Dataset records Block Start

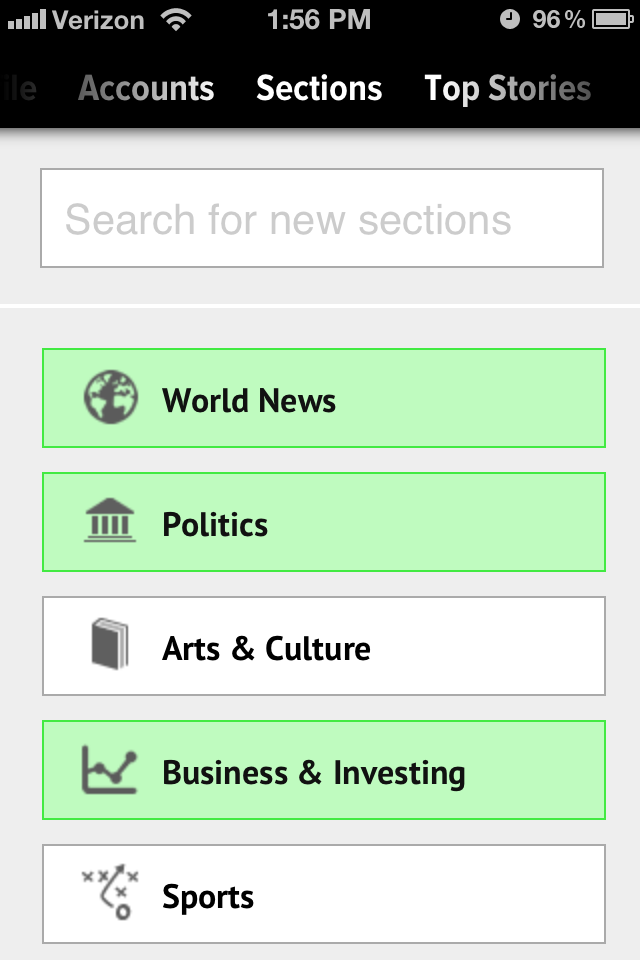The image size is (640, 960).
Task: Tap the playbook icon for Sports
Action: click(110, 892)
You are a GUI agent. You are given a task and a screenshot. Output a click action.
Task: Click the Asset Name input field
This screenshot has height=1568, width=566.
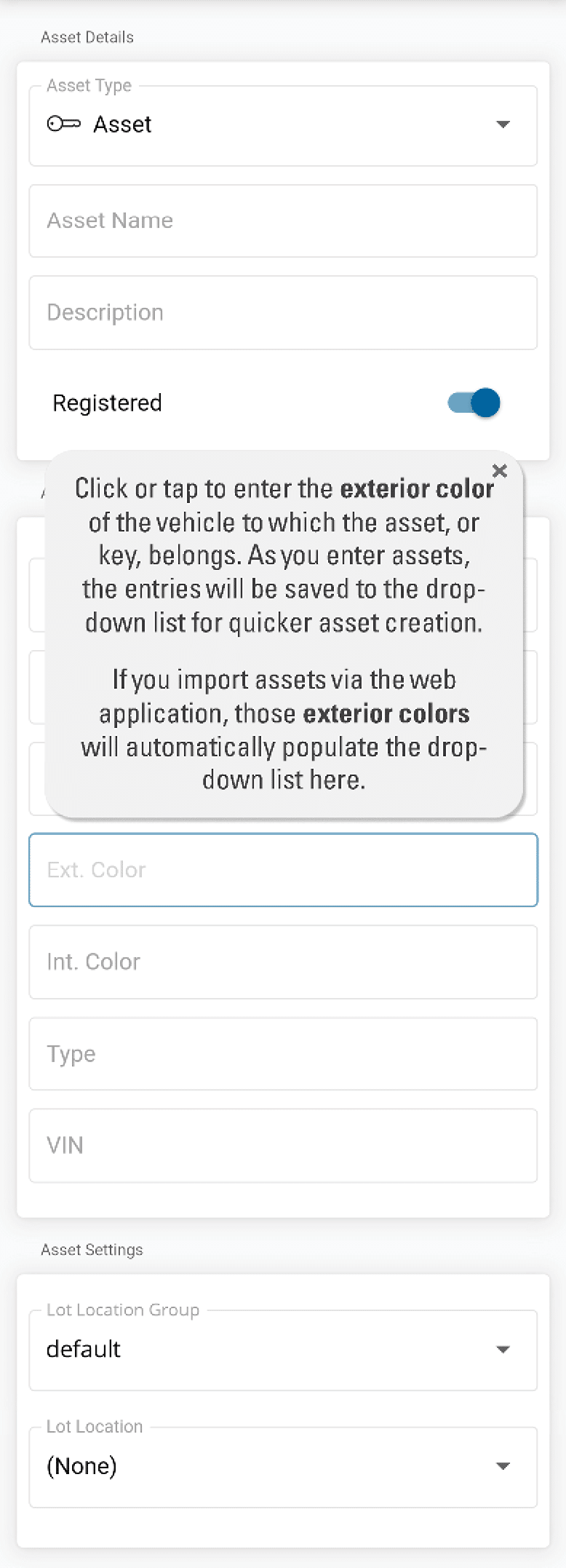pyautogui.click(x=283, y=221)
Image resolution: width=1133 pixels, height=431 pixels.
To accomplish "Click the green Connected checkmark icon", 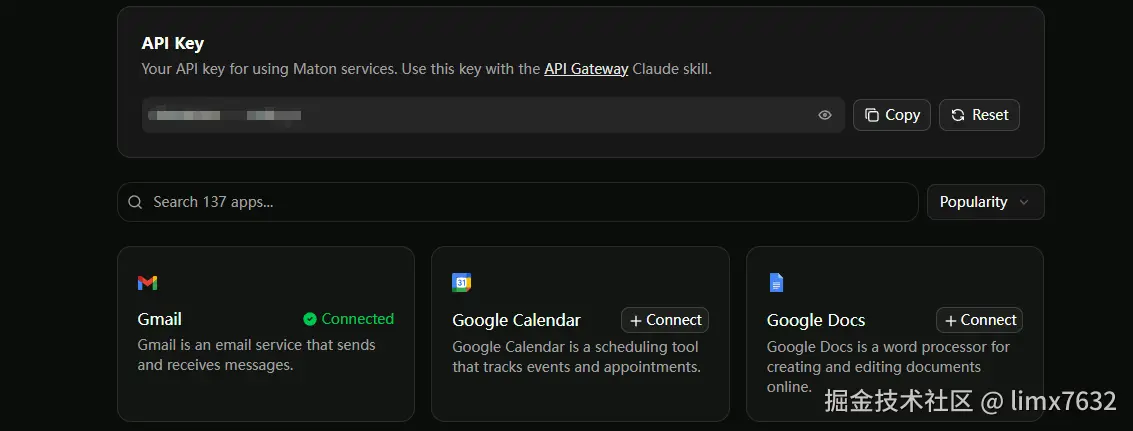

Dataset records Block End

Instructions to follow
Quote exactly the lines from the one that contains "Task: Click the Asset Name input field" through the end of the listing above, both ends included, leaving out the pictures.

Exercise answer
Task: Click the Asset Name input field
This screenshot has height=1568, width=566.
pyautogui.click(x=283, y=221)
Image resolution: width=1133 pixels, height=431 pixels.
To accomplish "Click the green Connected checkmark icon", 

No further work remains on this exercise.